- Input data:

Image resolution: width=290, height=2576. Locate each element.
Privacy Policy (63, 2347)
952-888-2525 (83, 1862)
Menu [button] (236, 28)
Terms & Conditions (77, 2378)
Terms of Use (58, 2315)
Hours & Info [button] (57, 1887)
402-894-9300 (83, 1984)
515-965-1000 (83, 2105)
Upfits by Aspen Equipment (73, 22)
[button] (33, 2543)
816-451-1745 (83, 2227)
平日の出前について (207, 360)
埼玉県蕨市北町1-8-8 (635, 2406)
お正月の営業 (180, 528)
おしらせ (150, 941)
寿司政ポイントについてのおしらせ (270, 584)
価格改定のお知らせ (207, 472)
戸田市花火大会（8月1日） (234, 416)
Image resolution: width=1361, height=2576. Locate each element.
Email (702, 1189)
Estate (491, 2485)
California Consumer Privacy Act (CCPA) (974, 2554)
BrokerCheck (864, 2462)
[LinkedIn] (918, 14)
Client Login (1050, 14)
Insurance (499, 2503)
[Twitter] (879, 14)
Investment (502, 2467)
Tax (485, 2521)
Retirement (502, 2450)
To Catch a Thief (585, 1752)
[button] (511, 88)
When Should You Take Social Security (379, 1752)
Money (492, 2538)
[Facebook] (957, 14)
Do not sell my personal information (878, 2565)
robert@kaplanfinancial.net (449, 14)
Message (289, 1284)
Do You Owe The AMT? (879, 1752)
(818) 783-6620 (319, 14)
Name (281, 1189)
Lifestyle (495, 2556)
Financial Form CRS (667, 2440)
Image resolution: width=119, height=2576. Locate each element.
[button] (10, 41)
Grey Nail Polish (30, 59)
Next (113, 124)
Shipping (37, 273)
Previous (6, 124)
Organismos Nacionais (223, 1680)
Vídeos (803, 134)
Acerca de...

- Task: Starting with the line that contains "Name (281, 1189)", output every line through the end of the listing above, unchanged.

- Completed exercise:
Name (281, 1189)
Lifestyle (495, 2556)
Financial Form CRS (667, 2440)
Image resolution: width=119, height=2576. Locate each element.
[button] (10, 41)
Grey Nail Polish (30, 59)
Next (113, 124)
Shipping (37, 273)
Previous (6, 124)
Organismos Nacionais (223, 1680)
Vídeos (803, 134)
Acerca de...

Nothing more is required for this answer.